No cabe olvidar tampoco la contribución de Avicena al desarrollo de la geometría y de las matemáticas puras. En su comentario sobre Los Elementos, de Euclides, trató de perfeccionar el postulado de este último a fin de proporcionar una base teórica a la geometría.

Avicena escribió también sobre astronomía. De hecho, construyó en Ispahán un observatorio donde, utilizando instrumentos que él mismo inventaba, realizó observaciones continuas de los astros a lo largo de un periodo de varios años. Fruto de ellas fueron sus efemérides o tablas sobre la posición diaria de los planetas en relación con la eclíptica. Sus cálculos resultaron ser más precisos que los de los antiguos.

En cuanto a sus contribuciones a la mineralogía y a la geología, ocupa un lugar primordial su clasificación de los minerales, con su acertada división en cuatro grupos: piedras, menas, combustibles y sales. La mineralogía europea adoptó esta división a fines de la Edad Media y la mantuvo durante el Renacimiento y prácticamente hasta el siglo XIX.

En reconocimiento por su contribución a la mineralogía, se ha llamado “avicenita” a uno de los minerales tálicos descubiertos recientemente.

Finalmente, cabe mencionar las observaciones de Avicena sobre la erosión causada por el viento y el agua como uno de los factores que intervienen en la formación de valles y hondonadas. Estudiando las especies marinas fosilizadas que se conocían en su época, afirmó que las regiones donde habían sido encontradas fueron antiguamente lechos marinos. Explicó además correctamente los terremotos, atribuyéndolos a un proceso geológico que se produce en zonas muy profundas de la Tierra.
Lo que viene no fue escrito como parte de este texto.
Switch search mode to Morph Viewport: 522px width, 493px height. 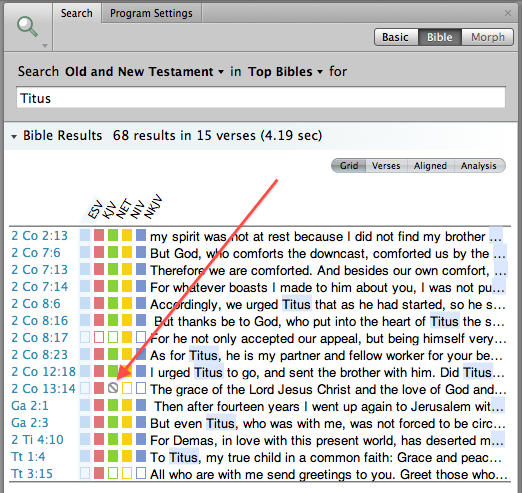(488, 37)
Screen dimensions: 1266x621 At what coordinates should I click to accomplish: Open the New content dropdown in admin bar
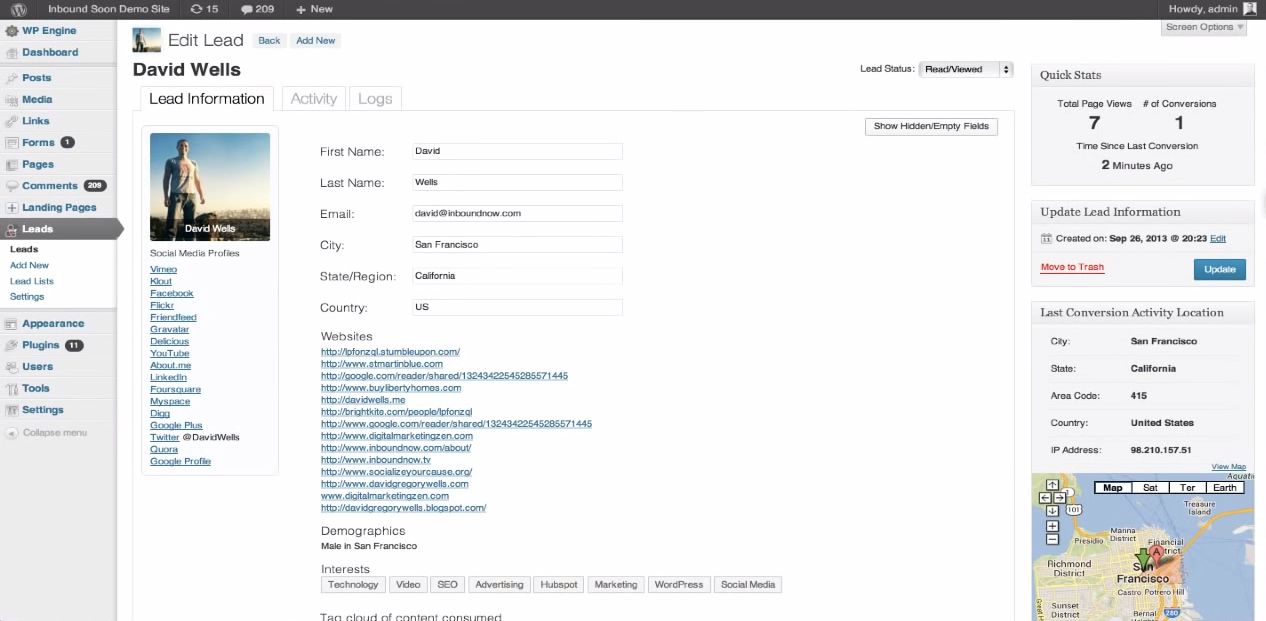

Podríamos seguir haciendo una enumeración exhaustiva de los interminables aportes de Avicena con respecto a cualquier campo de la ciencia, pero el proceso sería interminable y esta muestra será suficiente para probar su ingente capacidad investigadora.

Cuántos sabios, cuántos genios, cuántos personajes enigmáticos e ilustres duermen en las páginas de oro de la Historia, esperando la mano del modesto filósofo, del humilde investigador que se acerque a ellas con veneración y respeto. Cuántos secretos, cuántos maravillosos arcanos están escondidos aguardando al discípulo para desvelar ante él su indescriptible “parafernalia” cuidadosamente ocultada… Sólo hace falta atreverse. Rasgar el velo formado por las mentiras y encontrar una interpretación sincera y natural de la Historia, no falseada ni manipulada, no erigida en dogma en defensa de mezquinos intereses económicos o sociales.

Cuenta la leyenda que quiso Avicena vencer la muerte y alcanzar la inmortalidad. Preparó para ello cuarenta productos diferentes que su discípulo debía administrarle, en un orden preciso, en el momento mismo del paso de la vida a la muerte. El discípulo comenzó a cumplir con ardor su tarea y advirtió asombrado que, a medida que inyectaba los medicamentos prescritos en el cuerpo inerte de su maestro,  este perdía su rigidez y rejuvenecía notoriamente, el rostro recobraba sus colores, la respiración recomenzaba. Faltaba por administrarle la última ampolla, cuando el discípulo, impaciente, no pudiendo dominar su alegría la dejó caer al suelo y el líquido misterioso se derramó en la arena…

Sin embargo, Avicena alcanzó la inmortalidad en la memoria de los hombres. Sirva este recuerdo como tributo al excelso sabio musulmán que tan fervientemente contribuyó al engrandecimiento de la cultura.